== The task ==
Go to the line holding "Instruction: Click the Database source plugin" in the entries below and write out exactly every line down to and including the line holding "Given: Bookmark this page with the star icon".

Collected data entries:
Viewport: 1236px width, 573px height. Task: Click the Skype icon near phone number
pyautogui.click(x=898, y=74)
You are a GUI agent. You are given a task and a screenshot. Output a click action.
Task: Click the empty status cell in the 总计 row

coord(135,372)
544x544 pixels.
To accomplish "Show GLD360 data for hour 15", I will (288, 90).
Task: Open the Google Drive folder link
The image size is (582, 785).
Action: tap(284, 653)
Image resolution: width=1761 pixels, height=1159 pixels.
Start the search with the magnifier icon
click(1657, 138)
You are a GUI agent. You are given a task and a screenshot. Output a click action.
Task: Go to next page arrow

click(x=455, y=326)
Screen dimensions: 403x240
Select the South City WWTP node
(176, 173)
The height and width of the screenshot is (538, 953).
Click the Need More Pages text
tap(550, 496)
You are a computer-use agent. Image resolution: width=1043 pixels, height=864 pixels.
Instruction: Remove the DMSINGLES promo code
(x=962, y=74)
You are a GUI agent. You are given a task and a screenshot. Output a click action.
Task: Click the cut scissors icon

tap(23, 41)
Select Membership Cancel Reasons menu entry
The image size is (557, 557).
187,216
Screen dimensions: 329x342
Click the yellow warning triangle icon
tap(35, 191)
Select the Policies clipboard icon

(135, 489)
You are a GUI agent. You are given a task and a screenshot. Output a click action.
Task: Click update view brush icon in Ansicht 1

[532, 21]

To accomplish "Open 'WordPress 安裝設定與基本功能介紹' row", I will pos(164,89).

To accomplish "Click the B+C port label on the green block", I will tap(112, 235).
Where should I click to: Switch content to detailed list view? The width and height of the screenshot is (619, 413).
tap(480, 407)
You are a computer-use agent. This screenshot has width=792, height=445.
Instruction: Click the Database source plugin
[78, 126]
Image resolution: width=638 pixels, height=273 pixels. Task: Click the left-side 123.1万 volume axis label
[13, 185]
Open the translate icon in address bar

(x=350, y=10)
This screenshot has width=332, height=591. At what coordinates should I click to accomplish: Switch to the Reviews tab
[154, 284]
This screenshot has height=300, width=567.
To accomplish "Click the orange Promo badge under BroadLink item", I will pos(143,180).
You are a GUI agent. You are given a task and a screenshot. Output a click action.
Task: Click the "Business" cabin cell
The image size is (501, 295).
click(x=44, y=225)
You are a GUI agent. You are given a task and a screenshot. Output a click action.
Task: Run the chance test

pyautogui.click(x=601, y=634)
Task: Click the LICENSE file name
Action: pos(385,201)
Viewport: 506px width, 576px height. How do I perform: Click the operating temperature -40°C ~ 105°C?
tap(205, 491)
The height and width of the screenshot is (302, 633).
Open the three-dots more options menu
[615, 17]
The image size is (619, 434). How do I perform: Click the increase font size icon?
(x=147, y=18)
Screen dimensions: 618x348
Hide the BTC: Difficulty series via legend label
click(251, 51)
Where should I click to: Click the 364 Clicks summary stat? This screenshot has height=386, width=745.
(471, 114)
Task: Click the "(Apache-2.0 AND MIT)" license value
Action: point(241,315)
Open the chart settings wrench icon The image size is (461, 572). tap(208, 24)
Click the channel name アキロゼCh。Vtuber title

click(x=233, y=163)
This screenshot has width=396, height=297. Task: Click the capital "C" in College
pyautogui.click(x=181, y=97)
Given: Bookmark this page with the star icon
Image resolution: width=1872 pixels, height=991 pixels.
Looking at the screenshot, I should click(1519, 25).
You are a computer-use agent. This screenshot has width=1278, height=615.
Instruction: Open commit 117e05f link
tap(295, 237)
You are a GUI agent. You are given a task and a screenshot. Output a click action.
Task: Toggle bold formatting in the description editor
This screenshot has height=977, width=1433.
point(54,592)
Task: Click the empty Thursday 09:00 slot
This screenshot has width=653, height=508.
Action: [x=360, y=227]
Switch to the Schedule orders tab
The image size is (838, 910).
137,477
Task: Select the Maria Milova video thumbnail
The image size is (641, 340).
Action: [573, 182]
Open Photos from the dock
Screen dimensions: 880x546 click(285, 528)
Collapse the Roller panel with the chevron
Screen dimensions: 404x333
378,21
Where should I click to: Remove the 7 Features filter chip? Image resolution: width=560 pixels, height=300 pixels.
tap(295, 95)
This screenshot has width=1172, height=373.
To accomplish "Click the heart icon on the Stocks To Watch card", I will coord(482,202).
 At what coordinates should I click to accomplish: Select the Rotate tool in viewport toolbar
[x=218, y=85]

== Response below ==
Instruction: Click the Database source plugin
[78, 126]
Image resolution: width=638 pixels, height=273 pixels. Task: Click the left-side 123.1万 volume axis label
[13, 185]
Open the translate icon in address bar

(x=350, y=10)
This screenshot has width=332, height=591. At what coordinates should I click to accomplish: Switch to the Reviews tab
[154, 284]
This screenshot has height=300, width=567.
To accomplish "Click the orange Promo badge under BroadLink item", I will pos(143,180).
You are a GUI agent. You are given a task and a screenshot. Output a click action.
Task: Click the "Business" cabin cell
The image size is (501, 295).
click(x=44, y=225)
You are a GUI agent. You are given a task and a screenshot. Output a click action.
Task: Run the chance test

pyautogui.click(x=601, y=634)
Task: Click the LICENSE file name
Action: pos(385,201)
Viewport: 506px width, 576px height. How do I perform: Click the operating temperature -40°C ~ 105°C?
tap(205, 491)
The height and width of the screenshot is (302, 633).
Open the three-dots more options menu
[615, 17]
The image size is (619, 434). How do I perform: Click the increase font size icon?
(x=147, y=18)
Screen dimensions: 618x348
Hide the BTC: Difficulty series via legend label
click(251, 51)
Where should I click to: Click the 364 Clicks summary stat? This screenshot has height=386, width=745.
(471, 114)
Task: Click the "(Apache-2.0 AND MIT)" license value
Action: point(241,315)
Open the chart settings wrench icon The image size is (461, 572). tap(208, 24)
Click the channel name アキロゼCh。Vtuber title

click(x=233, y=163)
This screenshot has width=396, height=297. Task: Click the capital "C" in College
pyautogui.click(x=181, y=97)
Given: Bookmark this page with the star icon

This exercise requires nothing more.